Despite getting some marginal interest from cool indie retailers and other scene hangouts, Shea completely ran out of cash and by 1987, for all intents and purposes, AP was dead. A planned cover starring cool AF industrial act Einstürzende Neubauten never materialized. It wasn’t until former contributor Carl Bujorian (who had a sweet gig at the time) gave Shea a wad of cash to put out a proper farewell issue. (AP 8, featuring cover stars Love & Rockets). The response was big enough to make Shea quit his department store job (Higbee’s, the store featured in the legendary holiday film A Christmas Story) and give publishing another try.


[Above are the review that led to Jason Pettigrew's hire and a photo of Pettigrew and Shea at a staff Christmas party.]
On one of his many trips to Cleveland to see bands that didn’t get booked in his Western Pennsylvania locale, Jason Pettigrew chanced upon a stack of issues (AP 4) in front of the now-defunct Peabody’s Down Under. He was impressed by the scope of what the mag covered, but took umbrage over a negative review Shea had written about Bauhaus frontman Peter Murphy covering legendary Cle art-punks Pere Ubu. Shea was silly enough to leave his phone number in the masthead. The arrogant Pettigrew showed respect but questioned Shea’s mental acuity regarding the review. Shea asked, somewhat irked, “Do you think you can do better?” Pettigrew’s been with the company ever since. (DISCLAIMER: Do not use this method to find a job in 2017.)

AP #44
While AP dedicated covers to a fine selection of “college rock” acts for most of the ’80s (ask your parents about Jane’s Addiction, Ministry, the Cure, Violent Femmes, Pixies, Cocteau Twins, Robyn Hitchcock, even Guns ’N’ Roses, to name a scant few), we beat everyone to the stands with our Nirvana cover (AP 44). Music industry players were taking note of the mag’s accomplishments. It sounds quaint and awesome now, but back then we were hustling so hard, we didn’t really understand the gravity of being on the zeitgeist at the time.

Correspondent Eric Gladstone changed the course of Smashing Pumpkins' career with an epic 8,000-word story that revealed who did what—or didn't—in the band. He drove 10 hours from Washington, DC to Cleveland to finish the piece in the AP offices because of a tight deadline.
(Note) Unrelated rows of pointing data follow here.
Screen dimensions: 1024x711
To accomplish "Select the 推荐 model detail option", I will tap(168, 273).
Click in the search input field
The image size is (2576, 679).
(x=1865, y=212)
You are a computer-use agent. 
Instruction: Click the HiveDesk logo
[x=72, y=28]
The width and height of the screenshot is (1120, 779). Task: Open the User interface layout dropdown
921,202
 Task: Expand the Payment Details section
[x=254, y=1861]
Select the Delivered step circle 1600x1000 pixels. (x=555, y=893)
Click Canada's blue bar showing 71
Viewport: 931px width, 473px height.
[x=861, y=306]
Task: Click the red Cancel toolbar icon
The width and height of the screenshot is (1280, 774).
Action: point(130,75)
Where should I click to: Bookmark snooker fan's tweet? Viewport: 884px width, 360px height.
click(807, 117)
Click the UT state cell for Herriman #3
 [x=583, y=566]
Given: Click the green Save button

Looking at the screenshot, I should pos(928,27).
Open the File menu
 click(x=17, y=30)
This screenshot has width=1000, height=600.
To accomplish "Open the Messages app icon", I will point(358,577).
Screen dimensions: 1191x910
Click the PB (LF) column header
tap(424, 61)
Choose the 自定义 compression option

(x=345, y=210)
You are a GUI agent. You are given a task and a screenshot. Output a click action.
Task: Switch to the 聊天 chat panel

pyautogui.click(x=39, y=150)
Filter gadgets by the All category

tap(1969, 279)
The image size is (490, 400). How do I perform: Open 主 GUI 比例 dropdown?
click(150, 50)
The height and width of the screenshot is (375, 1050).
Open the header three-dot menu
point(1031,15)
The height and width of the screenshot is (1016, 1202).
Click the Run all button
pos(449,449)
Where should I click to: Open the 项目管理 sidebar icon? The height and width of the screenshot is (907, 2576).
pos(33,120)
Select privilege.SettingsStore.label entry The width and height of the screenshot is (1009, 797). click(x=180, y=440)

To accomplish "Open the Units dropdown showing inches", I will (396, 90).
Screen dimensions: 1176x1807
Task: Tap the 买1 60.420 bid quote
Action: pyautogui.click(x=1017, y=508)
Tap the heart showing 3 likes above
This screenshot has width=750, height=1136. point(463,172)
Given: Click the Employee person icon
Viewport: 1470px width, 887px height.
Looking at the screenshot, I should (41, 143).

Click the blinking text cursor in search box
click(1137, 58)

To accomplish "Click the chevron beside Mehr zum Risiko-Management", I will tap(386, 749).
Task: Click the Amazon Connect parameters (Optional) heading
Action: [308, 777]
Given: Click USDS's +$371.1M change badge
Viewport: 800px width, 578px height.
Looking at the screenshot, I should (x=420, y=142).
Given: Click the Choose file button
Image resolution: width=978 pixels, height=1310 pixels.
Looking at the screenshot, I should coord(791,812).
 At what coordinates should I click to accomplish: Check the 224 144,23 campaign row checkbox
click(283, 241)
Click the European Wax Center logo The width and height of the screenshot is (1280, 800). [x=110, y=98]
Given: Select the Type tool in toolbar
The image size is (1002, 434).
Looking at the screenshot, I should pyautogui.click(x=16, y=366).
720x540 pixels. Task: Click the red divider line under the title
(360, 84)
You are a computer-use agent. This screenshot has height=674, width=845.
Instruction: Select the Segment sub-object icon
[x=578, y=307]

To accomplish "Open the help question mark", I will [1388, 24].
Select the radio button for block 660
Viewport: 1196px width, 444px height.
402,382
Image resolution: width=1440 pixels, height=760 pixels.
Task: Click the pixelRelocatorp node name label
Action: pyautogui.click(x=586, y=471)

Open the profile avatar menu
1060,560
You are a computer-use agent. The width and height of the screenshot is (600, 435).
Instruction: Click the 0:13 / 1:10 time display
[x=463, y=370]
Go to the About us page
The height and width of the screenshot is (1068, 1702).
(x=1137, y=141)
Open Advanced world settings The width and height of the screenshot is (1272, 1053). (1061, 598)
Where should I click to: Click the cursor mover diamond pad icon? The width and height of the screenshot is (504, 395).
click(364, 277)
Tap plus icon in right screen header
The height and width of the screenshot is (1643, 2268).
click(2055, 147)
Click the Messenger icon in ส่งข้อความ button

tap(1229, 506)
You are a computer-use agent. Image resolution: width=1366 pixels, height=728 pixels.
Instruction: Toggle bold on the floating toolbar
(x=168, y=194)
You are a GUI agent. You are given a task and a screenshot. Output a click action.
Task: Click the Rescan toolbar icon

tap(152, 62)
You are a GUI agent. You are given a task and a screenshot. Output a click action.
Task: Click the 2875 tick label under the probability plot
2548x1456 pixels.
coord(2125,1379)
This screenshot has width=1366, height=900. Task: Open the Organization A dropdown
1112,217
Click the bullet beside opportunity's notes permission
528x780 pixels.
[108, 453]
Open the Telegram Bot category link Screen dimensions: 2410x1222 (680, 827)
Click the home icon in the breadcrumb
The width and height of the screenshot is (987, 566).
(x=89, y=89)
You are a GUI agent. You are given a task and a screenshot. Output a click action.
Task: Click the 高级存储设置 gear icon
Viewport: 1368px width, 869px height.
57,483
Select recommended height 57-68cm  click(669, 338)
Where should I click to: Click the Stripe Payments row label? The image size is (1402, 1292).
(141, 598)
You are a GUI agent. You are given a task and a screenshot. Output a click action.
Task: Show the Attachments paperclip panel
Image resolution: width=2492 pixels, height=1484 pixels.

After the piece had streeted, Gladstone was set upon by bassist D’Arcy Wretzky during a soundcheck at a DC gig for his supposed transgressions, allegedly becoming banned from Pumpkins gigs for life. Band leader Billy Corgan explained it in great detail in our 20th anniversary issue (AP 204), but you already have that.

As their success was ascending, British-born correspondent Dave Thompson returned to the U.K. to interview ’90s Britpop sensations Blur for an extensive feature. Sitting with the band in the London office of their record label, Thommo was subjected to abuse from bassist Alex James, who berated Thommo for being an American, thereby completely unable to understand the band's humor and mission. After practically berating him for several minutes, frontman/cooler head Damon Albarn turned to him and said, “Alex, listen to his accent. He's English.” The bassist’s response: “Oh. Then how come the magazine's in the U.S.?”

AP 63
We were offered the first cover centered around In Utero, Nirvana’s follow-up to the game-changing Nevermind album. And the staff were split down the middle as to whether we should do it. Cooler heads prevailed (more like Shea saying “Make it happen.”) and Seattle-based Dave Thompson was dispatched. When the band arrived at a Seattle restaurant for the interview, they ordered their meals and suddenly Kurt Cobain leaped up and said he'd be back in a few minutes. He returned two hours later to say he had to visit his chiropractor.